このイスラム過激派の中に、「ビン=ラーディン」がいた。

このときは、ソ連軍がアフガニスタンから撤退して問題は終わった、かのように見えた。
しかし、この後、アメリカが支援していたイスラム過激派からビン=ビンーディンを中心として、「アル=カーイダ」というグループが生まれている。

 

そして、このテロ組織が2001年に、ニューヨークの貿易センタービルに飛行機を突撃させるテロを起こしている。
ときに、「ビン=ラーディンは、アメリカが育てた」と言われる理由には、こうした背景がある。

こうした米ソの対立はあったが、現在にいたるまで、実際に核戦争は起きていない。

 

 

もちろん、「核戦争は起きなかった」ということが、そのまま「核抑止によって核戦争は起きなかった」ということにはならない。
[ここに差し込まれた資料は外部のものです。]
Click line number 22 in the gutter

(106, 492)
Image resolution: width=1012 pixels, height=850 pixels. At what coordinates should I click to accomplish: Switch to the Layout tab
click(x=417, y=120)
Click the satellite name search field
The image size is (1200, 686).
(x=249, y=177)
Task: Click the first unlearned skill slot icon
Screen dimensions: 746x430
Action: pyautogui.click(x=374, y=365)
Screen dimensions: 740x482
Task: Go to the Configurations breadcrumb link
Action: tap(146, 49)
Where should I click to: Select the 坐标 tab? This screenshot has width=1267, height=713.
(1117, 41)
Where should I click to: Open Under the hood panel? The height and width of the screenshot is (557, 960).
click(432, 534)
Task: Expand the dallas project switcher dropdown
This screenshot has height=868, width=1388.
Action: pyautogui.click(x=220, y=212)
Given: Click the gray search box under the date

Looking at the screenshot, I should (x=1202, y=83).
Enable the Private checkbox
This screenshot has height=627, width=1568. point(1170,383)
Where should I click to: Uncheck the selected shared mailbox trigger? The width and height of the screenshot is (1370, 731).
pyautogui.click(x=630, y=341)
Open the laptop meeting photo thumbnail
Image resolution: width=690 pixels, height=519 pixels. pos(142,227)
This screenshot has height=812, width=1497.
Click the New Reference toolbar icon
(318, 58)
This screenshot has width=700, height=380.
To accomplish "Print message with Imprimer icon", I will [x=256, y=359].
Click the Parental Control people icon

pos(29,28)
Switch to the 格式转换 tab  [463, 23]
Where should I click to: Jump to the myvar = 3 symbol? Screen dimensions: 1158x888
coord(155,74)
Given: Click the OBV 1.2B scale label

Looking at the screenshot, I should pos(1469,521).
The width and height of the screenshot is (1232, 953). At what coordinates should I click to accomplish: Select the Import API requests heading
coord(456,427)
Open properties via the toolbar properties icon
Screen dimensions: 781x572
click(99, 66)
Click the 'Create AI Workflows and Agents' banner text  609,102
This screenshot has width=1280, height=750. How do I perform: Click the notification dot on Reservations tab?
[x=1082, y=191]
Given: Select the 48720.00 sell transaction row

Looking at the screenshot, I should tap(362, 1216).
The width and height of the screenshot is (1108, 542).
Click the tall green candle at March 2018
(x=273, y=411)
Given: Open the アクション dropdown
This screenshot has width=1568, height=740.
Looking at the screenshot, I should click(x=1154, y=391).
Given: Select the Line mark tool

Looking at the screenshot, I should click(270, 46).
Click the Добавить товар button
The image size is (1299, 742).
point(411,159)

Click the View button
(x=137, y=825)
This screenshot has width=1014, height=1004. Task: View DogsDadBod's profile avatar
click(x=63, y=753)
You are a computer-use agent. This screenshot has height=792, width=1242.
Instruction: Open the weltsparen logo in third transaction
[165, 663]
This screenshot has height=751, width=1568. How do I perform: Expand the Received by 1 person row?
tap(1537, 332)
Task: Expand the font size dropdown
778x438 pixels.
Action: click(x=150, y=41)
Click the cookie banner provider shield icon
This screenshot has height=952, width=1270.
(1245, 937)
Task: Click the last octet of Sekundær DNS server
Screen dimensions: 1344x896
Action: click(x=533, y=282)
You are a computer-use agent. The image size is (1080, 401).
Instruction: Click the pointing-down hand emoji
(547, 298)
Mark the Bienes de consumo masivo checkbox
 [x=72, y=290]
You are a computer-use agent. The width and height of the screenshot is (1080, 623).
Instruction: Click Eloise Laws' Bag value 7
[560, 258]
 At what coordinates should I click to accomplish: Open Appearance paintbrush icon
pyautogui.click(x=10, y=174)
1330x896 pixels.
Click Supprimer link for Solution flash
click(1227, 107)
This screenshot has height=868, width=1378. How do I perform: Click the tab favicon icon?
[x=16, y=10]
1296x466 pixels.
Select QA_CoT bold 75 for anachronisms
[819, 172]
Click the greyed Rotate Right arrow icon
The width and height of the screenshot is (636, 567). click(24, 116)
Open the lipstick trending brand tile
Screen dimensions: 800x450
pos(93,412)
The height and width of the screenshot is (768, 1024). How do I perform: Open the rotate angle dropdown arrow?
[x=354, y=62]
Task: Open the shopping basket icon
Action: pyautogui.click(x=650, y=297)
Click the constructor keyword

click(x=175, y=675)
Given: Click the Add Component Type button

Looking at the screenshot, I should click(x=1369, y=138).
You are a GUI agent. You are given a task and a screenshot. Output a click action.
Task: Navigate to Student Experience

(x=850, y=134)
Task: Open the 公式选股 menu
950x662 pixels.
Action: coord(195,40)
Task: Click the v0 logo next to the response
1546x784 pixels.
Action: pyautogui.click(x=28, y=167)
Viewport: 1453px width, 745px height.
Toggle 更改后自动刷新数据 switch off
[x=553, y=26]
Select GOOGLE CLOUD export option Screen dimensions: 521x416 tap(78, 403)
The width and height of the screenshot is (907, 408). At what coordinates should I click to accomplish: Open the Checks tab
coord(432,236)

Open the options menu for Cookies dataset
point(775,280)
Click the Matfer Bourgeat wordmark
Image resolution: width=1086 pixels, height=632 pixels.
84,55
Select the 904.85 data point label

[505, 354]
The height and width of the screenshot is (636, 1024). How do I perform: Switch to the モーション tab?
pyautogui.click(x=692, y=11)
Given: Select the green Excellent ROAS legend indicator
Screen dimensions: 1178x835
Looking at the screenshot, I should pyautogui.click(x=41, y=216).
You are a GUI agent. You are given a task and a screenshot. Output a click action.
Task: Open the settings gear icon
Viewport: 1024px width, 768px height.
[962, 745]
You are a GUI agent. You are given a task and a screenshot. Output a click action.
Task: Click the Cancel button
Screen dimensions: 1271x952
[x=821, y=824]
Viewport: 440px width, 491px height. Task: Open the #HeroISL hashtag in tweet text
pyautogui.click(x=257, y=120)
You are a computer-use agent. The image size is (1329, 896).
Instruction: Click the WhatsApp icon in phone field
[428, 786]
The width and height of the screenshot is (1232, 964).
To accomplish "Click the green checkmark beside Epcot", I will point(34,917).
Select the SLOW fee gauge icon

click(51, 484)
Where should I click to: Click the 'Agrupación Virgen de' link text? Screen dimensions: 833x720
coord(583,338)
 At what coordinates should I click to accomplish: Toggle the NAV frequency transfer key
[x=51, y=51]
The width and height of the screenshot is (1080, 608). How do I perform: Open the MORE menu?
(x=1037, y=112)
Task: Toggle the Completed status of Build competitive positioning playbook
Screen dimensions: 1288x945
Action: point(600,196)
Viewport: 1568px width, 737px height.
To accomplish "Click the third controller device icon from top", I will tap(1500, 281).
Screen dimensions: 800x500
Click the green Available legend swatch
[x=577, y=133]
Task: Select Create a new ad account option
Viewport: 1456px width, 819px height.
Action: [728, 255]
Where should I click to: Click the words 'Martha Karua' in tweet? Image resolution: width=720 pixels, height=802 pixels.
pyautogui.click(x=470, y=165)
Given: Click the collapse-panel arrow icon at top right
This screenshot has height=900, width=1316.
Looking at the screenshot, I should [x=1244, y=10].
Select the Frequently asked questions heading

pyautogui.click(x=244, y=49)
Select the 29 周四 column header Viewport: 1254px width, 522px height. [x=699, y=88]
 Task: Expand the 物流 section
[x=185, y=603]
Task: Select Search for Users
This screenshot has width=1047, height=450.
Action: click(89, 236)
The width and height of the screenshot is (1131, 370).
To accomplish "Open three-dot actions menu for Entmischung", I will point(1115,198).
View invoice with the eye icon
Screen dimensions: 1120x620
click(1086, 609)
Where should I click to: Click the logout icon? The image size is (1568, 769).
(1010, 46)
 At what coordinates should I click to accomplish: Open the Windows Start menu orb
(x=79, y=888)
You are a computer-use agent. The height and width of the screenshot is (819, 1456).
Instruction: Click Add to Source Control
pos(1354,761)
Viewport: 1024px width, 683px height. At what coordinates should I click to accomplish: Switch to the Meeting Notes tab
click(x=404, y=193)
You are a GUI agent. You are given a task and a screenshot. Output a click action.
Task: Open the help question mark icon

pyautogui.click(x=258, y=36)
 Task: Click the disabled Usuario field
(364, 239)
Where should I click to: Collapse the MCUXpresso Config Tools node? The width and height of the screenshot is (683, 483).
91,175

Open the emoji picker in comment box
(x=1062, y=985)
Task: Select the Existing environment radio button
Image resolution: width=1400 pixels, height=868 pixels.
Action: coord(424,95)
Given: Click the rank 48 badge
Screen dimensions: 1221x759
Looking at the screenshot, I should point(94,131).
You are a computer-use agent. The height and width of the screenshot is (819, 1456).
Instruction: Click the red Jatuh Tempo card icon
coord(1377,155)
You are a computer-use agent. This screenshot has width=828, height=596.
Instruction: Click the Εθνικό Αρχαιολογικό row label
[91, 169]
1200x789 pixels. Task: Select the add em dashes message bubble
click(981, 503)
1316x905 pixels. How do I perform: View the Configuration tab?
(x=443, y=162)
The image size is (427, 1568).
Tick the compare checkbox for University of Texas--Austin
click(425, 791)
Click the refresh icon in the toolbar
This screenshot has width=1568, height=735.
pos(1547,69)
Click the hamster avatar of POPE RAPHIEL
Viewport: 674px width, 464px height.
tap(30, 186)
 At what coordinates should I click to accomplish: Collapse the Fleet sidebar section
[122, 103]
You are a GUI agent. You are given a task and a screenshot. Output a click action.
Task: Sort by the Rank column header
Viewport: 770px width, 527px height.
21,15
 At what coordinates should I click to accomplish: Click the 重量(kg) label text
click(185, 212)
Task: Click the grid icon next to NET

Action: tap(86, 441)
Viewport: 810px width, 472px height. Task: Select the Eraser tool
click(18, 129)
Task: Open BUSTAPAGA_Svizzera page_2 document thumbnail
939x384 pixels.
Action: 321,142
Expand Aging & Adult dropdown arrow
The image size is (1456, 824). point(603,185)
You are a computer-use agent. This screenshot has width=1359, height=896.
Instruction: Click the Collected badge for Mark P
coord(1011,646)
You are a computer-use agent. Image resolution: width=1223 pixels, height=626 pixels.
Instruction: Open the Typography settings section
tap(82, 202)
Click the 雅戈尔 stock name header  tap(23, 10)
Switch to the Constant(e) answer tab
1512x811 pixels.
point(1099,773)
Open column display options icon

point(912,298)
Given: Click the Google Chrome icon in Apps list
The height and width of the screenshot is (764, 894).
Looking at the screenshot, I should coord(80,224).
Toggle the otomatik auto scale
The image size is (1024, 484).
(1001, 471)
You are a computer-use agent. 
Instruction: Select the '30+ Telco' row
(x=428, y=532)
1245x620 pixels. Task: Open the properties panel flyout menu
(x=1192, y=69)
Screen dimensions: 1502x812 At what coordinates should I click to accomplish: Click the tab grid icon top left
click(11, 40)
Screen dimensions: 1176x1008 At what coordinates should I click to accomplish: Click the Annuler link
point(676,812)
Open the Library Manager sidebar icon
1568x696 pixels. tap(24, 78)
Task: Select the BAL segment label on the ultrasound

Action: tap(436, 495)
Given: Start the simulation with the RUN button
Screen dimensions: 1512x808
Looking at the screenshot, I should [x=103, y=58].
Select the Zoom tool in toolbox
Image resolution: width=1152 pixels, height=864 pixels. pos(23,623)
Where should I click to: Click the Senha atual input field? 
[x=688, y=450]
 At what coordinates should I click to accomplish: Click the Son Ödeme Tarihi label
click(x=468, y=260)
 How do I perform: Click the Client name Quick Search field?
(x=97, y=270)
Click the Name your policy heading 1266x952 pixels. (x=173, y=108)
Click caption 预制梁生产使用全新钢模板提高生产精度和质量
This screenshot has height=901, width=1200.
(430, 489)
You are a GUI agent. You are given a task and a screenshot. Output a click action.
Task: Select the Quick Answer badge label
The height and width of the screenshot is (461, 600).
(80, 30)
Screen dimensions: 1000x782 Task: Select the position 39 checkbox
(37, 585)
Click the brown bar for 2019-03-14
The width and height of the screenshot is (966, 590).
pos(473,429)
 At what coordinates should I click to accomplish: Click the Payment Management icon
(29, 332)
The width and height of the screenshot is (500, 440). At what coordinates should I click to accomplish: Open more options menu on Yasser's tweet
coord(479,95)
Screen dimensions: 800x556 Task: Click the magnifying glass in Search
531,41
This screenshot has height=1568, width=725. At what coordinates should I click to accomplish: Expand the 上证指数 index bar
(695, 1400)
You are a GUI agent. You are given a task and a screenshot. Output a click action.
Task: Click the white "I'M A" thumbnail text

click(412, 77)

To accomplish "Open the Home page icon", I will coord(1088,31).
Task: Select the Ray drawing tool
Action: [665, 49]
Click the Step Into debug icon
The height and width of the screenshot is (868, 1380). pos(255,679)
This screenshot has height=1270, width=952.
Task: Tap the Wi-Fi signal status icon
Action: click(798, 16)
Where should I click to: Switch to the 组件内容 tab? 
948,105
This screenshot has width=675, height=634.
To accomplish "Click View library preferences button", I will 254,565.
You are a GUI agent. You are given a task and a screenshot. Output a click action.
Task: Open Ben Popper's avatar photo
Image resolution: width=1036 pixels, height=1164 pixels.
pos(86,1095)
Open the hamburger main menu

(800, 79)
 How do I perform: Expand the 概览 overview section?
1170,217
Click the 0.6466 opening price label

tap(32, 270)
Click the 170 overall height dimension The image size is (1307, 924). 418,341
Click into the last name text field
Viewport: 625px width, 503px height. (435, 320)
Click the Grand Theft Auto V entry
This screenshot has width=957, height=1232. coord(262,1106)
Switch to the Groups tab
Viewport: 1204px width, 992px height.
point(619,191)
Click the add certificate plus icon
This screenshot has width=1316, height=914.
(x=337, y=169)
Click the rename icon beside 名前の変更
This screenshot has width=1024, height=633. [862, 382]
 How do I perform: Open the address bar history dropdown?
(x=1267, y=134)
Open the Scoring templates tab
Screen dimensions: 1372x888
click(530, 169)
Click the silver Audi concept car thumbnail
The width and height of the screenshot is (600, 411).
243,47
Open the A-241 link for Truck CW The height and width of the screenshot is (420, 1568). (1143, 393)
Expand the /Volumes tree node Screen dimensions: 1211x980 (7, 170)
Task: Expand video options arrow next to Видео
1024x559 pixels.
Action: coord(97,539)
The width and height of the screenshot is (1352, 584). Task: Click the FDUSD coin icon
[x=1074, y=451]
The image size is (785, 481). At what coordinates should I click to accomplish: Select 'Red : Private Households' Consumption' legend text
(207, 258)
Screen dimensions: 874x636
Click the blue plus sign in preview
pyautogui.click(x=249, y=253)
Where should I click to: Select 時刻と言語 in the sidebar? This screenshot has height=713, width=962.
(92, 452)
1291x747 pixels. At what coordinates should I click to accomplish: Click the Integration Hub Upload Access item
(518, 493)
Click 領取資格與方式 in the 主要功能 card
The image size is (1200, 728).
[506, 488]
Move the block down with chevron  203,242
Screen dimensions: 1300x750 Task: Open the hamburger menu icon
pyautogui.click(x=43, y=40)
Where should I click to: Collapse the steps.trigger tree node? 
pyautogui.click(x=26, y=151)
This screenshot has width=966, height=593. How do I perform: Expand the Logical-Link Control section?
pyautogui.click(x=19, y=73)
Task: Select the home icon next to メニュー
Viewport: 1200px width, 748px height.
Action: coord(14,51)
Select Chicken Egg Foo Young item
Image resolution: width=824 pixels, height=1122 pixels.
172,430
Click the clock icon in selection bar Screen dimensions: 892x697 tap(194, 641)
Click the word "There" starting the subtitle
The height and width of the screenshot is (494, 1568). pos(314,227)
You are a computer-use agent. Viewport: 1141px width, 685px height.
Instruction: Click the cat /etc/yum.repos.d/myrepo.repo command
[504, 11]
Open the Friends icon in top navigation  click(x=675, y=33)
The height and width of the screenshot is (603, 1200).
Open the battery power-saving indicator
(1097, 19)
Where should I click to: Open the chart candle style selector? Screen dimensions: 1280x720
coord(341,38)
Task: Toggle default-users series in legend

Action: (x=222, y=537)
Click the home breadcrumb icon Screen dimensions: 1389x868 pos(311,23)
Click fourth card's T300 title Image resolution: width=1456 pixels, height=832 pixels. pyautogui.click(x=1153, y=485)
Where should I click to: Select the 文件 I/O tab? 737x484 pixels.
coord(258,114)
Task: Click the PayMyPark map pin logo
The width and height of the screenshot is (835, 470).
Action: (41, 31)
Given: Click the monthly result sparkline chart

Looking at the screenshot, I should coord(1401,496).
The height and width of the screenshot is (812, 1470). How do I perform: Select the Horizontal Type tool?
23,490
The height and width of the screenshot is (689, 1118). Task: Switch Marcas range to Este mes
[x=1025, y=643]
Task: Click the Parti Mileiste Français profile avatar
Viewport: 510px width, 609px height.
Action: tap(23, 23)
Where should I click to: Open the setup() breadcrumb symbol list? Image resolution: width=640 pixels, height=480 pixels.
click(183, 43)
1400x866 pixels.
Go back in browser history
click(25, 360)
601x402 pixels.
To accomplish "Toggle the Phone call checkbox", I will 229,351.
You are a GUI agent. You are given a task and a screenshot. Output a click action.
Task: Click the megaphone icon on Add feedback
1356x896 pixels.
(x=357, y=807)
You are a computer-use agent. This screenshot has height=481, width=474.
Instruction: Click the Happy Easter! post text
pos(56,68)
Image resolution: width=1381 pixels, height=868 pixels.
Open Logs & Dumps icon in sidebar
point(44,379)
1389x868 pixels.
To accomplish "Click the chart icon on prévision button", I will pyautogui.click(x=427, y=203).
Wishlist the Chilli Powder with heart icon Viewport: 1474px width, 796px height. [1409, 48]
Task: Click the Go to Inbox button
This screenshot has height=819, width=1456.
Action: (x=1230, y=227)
先ほどの「AERA Mook」の記述も、「それは核抑止論の正しさを証明しているのか、それとも、たまたま幸運にも核戦争が生じなかっただけなのか、実際にはわかりません」と続けている。

それに、単に「戦争は起きていない」という状態が「平和」なのか、という疑問もある。
キューバ危機が起こった1960年代という時代を、「NHK 平和アーカイブス」では、「世界は核兵器使用の威嚇(いかく)による勢力均衡(きんこう)という時代に入った」と表現している。

やはり、核によって互いに手が出せない状況というのは、決してただの「平和」ではなく、「恐怖の中の平和(映像の世紀 NHK)」という状態だったと思う。

 

 

先ほど話を聞いたインド人も「インドとパキスタンが核兵器をもつことで、互いに戦争を起こせなくなった」と言っていた。

ボク自身、「核兵器」という言葉に強い拒否反応があるせいか、それは「恐怖の中の平和」ではないのだろうか、と思ってしまう。

もちろん、実際にインドで生活しているインド人が、毎日をどのように感じて過ごしているかは分からない。
ほとんどの人は、日常の生活を「核兵器に守られている平和」や「恐怖の中の平和」などと思うことはなく、インドは平和で安全な国であると考えていて、快適に過ごしているかもしれない。

 

それに、ボクがここで書いたインド人の核兵器への考え方も、数人のインド人から聞いた話と数冊の本を手掛かりにしたものであるだけだ。
しかし、現在の大多数のインド人は、インドの核兵器保有を支持しているのは、間違いない。

 

 

以上、長々とキューバ危機とその後の核軍縮の流れを書かせてもらった。
それには、こんな理由がある。

1962年のキューバ危機を経験し、「不倶戴天(ふぐたいてん)の敵」であったキューバとアメリカとの間で、2015年に歴史的な出来事があった。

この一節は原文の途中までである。